● **AUFGABE**: Nennen Sie sämtliche Schlagwörter, die im nachstehenden Gerichtsbeschluss direkt unter der Zeile mit Datum und Aktenzeichen aufgeführt sind.

Verwaltungsgericht Oldenburg
Beschl. v. 25.11.2019, Az.: 7 B 3245/19
Fridays for Future; Parteiwerbung; Versammlungsausschluss; Vorbeugender Rechtsschutz
Bibliographie
- Gericht
- VG Oldenburg
- Datum
- 25.11.2019
- Aktenzeichen
- 7 B 3245/19
- Entscheidungsform
- Beschluss
- Referenz
- WKRS 2019, 69849
- Entscheidungsname
- [keine Angabe]
- ECLI
- [keine Angabe]
Rechtsgrundlagen
- § 10 Abs 3 S 1 VersammlG ND
- Art 21 Abs 1 S 1 GG
- § 5 Abs 1 S 1 GG
- § 8 Abs 1 GG
Amtlicher Leitsatz
Leitsatz
Das Mitführen von Parteifahnen und das Verteilen von themenbezogenen Flugblättern auf einer Versammlung begründet keine erhebliche Störung der Ordnung der Versammlung.
Zum Ausschluss von Teilnehmern einer Versammlung sind weder die Versammlungsleitung noch die von ihr eingesetzten Ordnerinnen und Ordner, sondern ausschließlich die Polizei in ihrer Funktion als Versammlungsbehörde befugt.

● **EXTRAHIERTE DATEN**:
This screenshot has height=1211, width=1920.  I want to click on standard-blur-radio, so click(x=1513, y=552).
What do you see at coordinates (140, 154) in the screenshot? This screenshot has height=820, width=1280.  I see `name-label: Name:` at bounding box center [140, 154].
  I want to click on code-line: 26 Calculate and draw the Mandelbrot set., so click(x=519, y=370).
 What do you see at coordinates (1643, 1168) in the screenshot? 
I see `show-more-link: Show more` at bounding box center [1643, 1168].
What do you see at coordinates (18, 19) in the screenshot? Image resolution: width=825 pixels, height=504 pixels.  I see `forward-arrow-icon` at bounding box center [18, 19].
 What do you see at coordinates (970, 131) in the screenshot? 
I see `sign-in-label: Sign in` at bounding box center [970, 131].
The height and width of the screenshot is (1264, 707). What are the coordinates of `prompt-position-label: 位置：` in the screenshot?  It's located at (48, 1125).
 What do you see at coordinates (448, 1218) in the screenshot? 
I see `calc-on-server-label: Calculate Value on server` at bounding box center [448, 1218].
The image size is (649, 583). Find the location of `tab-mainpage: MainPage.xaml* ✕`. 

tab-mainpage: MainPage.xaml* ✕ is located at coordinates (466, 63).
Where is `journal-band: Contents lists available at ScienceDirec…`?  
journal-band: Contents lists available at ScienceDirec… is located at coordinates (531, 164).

● **LÖSUNG**:
- Fridays for Future
- Parteiwerbung
- Versammlungsausschluss
- Vorbeugender Rechtsschutz